Protein found in the urine during routine urinalysis should alert one to the possibility if Alport’s (hereditary nephritis and progressive SNHL) or Muckle-Wells syndrome (nephritis with urticaria and deafness). Urinary examination can also be helpful if metabolic or mucopolysaccharide abnormality is suspected. Dermatan sulfate and heparan sulfate are detected in Hunter’s and Hurler’s syndromes.

C. Radiologic Examination. CT examination does not play a significant role in the examination of children under six years of age with stable SNHL in the absence of other findings.

CT examination is probably most useful in the following situations: progression (or sudden deterioration) of SNHL; presence of vertigo; family history or suspicion of Neurofibromatosis Type II (although MRI is now considered superior in the evaluation of acoustic neuroma); or suspicion of perilymphatic fistula. If perilymph fistula is suspected CT may be helpful to demonstrate abnormalities within the otic capsule or a widely patent cochlear aqueduct, both of which are known to be associated with perilymph fistula.

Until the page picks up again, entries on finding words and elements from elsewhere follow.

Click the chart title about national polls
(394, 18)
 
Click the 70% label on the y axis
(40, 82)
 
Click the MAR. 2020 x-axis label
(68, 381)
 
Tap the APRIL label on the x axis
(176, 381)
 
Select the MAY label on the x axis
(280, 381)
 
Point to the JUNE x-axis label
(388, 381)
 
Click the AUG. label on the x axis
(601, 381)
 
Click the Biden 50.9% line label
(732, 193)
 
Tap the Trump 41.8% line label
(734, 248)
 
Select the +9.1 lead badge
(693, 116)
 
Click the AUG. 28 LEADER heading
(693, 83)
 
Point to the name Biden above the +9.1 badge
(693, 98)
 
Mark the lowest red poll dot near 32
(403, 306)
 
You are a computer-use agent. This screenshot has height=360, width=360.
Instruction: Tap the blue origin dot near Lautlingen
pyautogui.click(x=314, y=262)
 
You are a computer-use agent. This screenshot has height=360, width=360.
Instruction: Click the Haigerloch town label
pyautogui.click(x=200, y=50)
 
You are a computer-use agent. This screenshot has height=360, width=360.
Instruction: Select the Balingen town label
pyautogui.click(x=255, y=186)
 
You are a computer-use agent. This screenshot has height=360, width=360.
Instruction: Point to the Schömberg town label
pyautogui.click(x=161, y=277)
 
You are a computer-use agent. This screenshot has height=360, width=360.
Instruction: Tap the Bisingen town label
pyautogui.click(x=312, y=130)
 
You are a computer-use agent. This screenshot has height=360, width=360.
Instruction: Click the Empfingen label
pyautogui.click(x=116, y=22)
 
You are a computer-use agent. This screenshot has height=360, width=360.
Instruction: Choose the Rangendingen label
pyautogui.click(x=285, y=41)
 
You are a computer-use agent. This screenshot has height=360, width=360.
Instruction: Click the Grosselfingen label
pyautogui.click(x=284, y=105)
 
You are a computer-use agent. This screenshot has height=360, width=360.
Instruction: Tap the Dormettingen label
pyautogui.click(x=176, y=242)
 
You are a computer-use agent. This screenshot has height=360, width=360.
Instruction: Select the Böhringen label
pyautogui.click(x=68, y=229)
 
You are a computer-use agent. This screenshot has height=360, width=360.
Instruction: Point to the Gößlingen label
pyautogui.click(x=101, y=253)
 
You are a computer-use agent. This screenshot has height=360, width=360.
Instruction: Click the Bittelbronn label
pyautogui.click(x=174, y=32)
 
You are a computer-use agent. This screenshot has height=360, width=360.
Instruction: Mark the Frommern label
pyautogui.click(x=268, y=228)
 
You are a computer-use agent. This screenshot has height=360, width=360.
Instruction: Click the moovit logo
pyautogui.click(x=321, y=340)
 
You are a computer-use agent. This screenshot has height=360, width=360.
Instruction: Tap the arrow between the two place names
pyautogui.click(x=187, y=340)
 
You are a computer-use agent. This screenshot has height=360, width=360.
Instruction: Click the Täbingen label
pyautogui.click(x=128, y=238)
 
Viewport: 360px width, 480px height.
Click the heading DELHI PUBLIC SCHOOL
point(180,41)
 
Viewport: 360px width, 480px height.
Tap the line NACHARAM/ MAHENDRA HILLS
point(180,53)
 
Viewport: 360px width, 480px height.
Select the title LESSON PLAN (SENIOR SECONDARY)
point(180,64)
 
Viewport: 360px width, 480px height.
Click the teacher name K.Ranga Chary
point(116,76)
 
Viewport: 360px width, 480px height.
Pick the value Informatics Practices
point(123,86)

CT examination of the mastoids can be helpful in determining whether or not a cholesteatoma is present and in assessing the extent of bone erosion involving the lateral wall of the epitympanum(scutum) and of the ossicles. CT is also essential in evaluating EAC atresia to determine the status of the ossicular chain and in assessing the suitability of the given ear for reconstructive surgery.

D. Referrals or special testing.1. ECG. Prolonged Qt interval when associated with syncopal episodes and congenital SNHL is indicative of Jervell and Lange -Neilson syndrome. Routine ECG is probably not warranted in the absence of history of syncopal episodes.

2. Ophthalmology consult. Usher’s syndrome is characterized by a multitude of progressive sensory defects including retinitis pigmintosa (RP) and congenital SNHL. A test for RP is electroretinography. It may be difficult to perform in young children. An ophalmologist skilled in examining young children should be able to make the diagnosis with or without the ERG results. Suspicion of the diagnosis warrants a consultation. Early treatment is essential in minimizing morbidity. Routine ophthalmologic consultation is not necessary.

3. Vestibular testing. It is advisable to test vestibular function in children with SNHL who have difficulty walking, or have difficulty maintaining their equilibrium. Many syndromes have been associated with aberrations in vestibular tests, and therefore aberrations are not specific. Testing is used to localize the cause of the symptoms to the vestibular system. Tests of vestibular function appropriate for children include: caloric tests, torsional swing, rotational chair, electroposturography and ENG. ENG can be performed on children younger than six.

V. CARE A multitude of treatment options exist for the multitude of problems that exist under this very broad heading. What can be summarized of all situations is that a long term treatment plan must be constructed and followed, if morbidity is to be minimized.